TEXT SEGMENT

::::

The $10 Haircut and How It Can Save the World

I pay my son $10 each time I cut his hair.

“Wait…what?”, says you, confused.

This started when he first got his hair cut. At 13 years old, he decided his long blond hair had to go for a trim, tight, short-cut. After I cried a bit (out of his presence) I booked an appointment at a local barber shop, and we went to have his hair cut, and to donate the long locks to wigs-for-kids. 

Erik on one of our hikes in the Adirondacks

The first barber shop was in walking distance. Yet, upon our arrival, they refused to cut his hair. They were a college buzz-cut, flat-top kind of “fade” place, with incredible discomfort with 18″-long hair. Too much responsibility for them!

The second place was a family place that did the job, with everyone in the whole place looking on and applauding my son’s courage. They were great, and we went there 2-3 more times. But they were a 15 minute drive from our house, we had to make appointments weeks in advance, we often waited 15-30 minutes (it is a very popular place), and each haircut, before tip, cost $28.

I suggested to my son that he give me the chance to prove to him that I could cut his hair. “How’s this,” I scoped out with him in the car on the way home from a haircut, “I cut your hair next time, and I pay YOU ten dollars.” I figured that including the tip I would be saving maybe $25 dollars each visit, not to mention the drive time, planning, and waiting.

Dollar signs. He agreed. Excellent.

I’ve been cutting his hair for the last four years, and paying him $10 each time. To date I have avoided spending, conservatively, $500. And maybe an hour of time each time, for a net gain of 20+ hours. And he has earned more than $200.

::::

DATASET

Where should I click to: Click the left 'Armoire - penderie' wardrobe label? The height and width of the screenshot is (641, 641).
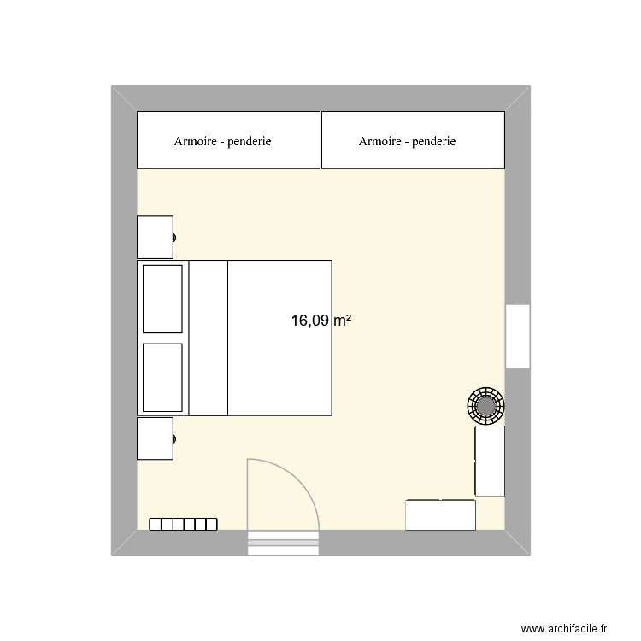(222, 142)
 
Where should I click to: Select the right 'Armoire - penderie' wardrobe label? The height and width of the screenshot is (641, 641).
(408, 142)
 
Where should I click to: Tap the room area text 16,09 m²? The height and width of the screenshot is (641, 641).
(321, 321)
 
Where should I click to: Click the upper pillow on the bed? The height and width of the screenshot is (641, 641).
(162, 298)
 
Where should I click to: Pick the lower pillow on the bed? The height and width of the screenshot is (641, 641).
(162, 377)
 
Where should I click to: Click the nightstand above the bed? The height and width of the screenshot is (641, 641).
(155, 236)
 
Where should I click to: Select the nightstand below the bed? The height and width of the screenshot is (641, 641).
(155, 438)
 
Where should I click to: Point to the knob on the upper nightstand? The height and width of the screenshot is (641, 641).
(174, 237)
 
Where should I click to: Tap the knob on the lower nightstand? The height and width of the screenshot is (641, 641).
(174, 438)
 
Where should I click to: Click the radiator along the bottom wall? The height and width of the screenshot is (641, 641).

::::

TO DO
1 - In the haircut piece, what did each haircut cost at the second place before tip?
2 - Rewrite the paragraph of the haircut piece that begins "The second place was a family place" as a short list that keeps its main facts.
3 - Output the haircut piece word for word. Begin at the words "I’ve been cutting" and stop after the words "more than $200.".

ANSWER SET
1 - $28

2 -
- A family place did the job, and everyone there watched and applauded the son's courage.
- They were great, and the two went back 2-3 more times.
- Drawbacks: a 15-minute drive from home, appointments needed weeks ahead, and waits of 15-30 minutes because the place was very popular.
- Each haircut cost $28 before tip.

3 -
I’ve been cutting his hair for the last four years, and paying him $10 each time. To date I have avoided spending, conservatively, $500. And maybe an hour of time each time, for a net gain of 20+ hours. And he has earned more than $200.